MATERIAL FOR THE TASK below:

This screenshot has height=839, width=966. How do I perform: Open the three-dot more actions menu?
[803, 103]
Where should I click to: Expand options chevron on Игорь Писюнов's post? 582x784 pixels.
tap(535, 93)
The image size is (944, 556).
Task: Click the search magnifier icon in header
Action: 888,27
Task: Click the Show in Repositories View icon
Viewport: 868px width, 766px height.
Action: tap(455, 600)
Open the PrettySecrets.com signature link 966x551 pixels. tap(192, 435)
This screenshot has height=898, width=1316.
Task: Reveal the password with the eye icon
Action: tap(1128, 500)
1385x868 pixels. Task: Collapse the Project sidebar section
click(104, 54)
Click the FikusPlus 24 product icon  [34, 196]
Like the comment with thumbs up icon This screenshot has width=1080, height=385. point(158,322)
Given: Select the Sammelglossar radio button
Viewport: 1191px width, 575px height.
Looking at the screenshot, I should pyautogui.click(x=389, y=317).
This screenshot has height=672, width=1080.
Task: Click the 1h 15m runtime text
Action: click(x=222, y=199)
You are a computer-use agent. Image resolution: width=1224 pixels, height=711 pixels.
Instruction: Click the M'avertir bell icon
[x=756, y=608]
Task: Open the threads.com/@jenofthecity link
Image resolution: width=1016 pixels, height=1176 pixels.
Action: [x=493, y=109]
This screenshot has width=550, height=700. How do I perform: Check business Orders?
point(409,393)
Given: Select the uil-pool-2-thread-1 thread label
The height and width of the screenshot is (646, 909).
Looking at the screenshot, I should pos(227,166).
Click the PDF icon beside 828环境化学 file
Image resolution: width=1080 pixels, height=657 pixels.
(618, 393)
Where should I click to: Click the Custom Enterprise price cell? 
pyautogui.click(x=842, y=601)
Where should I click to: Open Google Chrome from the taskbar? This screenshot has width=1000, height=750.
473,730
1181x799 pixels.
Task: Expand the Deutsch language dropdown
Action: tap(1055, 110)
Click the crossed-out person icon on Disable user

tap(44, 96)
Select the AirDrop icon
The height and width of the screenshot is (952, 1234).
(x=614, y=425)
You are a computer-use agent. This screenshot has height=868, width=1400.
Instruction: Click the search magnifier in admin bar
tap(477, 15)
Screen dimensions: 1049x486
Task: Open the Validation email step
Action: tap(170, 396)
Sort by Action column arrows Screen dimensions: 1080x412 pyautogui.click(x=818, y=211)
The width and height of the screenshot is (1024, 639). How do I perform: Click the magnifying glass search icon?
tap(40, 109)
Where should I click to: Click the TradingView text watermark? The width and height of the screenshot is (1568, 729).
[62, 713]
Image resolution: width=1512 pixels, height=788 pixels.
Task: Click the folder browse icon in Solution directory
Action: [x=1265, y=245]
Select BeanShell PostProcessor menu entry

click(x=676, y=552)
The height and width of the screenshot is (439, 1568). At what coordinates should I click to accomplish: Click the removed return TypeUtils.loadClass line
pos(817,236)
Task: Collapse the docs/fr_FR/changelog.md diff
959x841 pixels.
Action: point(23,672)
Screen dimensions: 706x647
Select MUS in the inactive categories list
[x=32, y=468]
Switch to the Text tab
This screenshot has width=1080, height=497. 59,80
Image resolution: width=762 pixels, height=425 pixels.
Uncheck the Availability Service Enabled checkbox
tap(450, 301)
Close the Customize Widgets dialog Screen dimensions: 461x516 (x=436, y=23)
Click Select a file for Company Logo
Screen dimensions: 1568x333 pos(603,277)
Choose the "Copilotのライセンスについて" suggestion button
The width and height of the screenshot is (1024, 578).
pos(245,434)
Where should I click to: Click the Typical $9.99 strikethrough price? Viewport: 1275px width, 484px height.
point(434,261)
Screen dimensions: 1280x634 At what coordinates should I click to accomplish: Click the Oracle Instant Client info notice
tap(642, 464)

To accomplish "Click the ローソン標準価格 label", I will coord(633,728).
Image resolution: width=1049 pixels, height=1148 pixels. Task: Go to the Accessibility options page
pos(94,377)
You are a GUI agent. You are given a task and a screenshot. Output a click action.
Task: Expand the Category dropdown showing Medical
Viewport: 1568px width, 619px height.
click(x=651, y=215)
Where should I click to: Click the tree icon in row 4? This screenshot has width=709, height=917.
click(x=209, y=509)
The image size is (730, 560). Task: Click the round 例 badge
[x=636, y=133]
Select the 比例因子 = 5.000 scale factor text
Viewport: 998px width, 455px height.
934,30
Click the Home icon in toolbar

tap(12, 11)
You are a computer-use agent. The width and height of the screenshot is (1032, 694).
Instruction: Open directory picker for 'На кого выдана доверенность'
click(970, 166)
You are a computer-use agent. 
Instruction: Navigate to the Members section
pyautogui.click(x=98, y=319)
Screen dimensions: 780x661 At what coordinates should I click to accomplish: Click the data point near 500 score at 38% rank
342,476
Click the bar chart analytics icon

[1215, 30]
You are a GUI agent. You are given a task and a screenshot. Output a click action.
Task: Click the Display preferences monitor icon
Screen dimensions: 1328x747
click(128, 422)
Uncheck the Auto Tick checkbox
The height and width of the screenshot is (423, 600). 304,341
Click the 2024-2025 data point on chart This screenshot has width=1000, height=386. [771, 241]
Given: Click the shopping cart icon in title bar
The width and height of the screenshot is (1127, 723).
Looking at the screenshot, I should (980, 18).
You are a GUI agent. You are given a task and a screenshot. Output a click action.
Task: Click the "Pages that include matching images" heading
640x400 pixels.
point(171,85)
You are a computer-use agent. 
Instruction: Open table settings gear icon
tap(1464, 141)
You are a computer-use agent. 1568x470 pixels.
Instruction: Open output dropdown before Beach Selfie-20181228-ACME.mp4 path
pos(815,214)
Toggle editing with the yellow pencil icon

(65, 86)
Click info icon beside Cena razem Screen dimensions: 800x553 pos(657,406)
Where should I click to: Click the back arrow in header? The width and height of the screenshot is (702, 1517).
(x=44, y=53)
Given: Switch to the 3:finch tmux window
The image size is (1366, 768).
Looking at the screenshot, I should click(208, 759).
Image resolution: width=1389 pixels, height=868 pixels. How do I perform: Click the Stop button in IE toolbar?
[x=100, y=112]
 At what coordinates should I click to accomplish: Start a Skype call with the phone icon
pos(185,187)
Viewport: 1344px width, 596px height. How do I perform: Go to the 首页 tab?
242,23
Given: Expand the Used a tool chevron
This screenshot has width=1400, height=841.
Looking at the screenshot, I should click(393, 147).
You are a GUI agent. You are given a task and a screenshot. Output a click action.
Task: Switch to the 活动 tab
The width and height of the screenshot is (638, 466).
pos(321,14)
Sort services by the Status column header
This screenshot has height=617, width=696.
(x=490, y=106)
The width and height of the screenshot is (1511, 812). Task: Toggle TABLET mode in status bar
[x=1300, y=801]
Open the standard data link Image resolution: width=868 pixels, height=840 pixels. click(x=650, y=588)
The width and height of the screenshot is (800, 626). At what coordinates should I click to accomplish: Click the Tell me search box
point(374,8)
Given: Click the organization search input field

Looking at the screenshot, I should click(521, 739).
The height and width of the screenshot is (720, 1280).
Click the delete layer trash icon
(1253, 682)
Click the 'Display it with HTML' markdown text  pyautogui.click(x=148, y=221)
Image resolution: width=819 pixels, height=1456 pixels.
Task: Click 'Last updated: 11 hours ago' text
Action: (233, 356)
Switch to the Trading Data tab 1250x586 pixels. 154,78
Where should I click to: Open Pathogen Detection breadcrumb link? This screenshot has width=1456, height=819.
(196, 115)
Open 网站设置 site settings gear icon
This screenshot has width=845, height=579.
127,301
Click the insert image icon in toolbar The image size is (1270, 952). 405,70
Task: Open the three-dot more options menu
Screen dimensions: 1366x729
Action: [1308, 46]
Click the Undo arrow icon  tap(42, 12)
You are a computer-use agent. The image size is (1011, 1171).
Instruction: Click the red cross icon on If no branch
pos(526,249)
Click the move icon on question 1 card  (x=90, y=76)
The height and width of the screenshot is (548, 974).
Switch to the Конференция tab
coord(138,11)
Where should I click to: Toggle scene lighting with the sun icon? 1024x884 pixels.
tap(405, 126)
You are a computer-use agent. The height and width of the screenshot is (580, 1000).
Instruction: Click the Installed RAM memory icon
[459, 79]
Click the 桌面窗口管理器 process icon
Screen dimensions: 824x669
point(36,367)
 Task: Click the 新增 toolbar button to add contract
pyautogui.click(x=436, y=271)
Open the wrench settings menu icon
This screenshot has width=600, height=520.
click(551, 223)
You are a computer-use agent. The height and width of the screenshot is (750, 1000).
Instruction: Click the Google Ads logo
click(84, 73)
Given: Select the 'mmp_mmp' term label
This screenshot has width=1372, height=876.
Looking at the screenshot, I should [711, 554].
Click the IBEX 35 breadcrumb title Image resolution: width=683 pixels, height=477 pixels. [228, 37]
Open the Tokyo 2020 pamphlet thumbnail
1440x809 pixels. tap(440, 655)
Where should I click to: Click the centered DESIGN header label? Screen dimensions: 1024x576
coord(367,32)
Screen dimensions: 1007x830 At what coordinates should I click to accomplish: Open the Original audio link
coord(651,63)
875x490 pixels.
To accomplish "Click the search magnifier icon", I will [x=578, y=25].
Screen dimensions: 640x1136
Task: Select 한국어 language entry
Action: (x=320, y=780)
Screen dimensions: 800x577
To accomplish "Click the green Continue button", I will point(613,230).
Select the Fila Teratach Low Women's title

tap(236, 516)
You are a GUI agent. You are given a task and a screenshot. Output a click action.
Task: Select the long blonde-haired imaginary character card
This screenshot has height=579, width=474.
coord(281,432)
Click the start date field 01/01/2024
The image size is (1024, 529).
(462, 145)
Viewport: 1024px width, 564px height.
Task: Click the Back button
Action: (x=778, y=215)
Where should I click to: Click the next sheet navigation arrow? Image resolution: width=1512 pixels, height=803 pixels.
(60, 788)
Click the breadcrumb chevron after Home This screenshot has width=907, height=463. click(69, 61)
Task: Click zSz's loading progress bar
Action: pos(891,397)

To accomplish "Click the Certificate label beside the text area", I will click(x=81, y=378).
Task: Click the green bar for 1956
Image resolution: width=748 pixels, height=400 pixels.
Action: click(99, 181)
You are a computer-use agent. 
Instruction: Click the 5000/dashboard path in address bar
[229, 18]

End of MATERIAL FOR THE TASK.

[EXERCISE INSTRUCTIONS]
Of all the entries above, repeat only the lines from the line that has "The height and width of the screenshot is (439, 1568)." to the line that has "Screen dimensions: 706x647", both lines included, exactly.

[WORKED SOLUTION]
The height and width of the screenshot is (439, 1568). At what coordinates should I click to accomplish: Click the removed return TypeUtils.loadClass line
pos(817,236)
Task: Collapse the docs/fr_FR/changelog.md diff
959x841 pixels.
Action: point(23,672)
Screen dimensions: 706x647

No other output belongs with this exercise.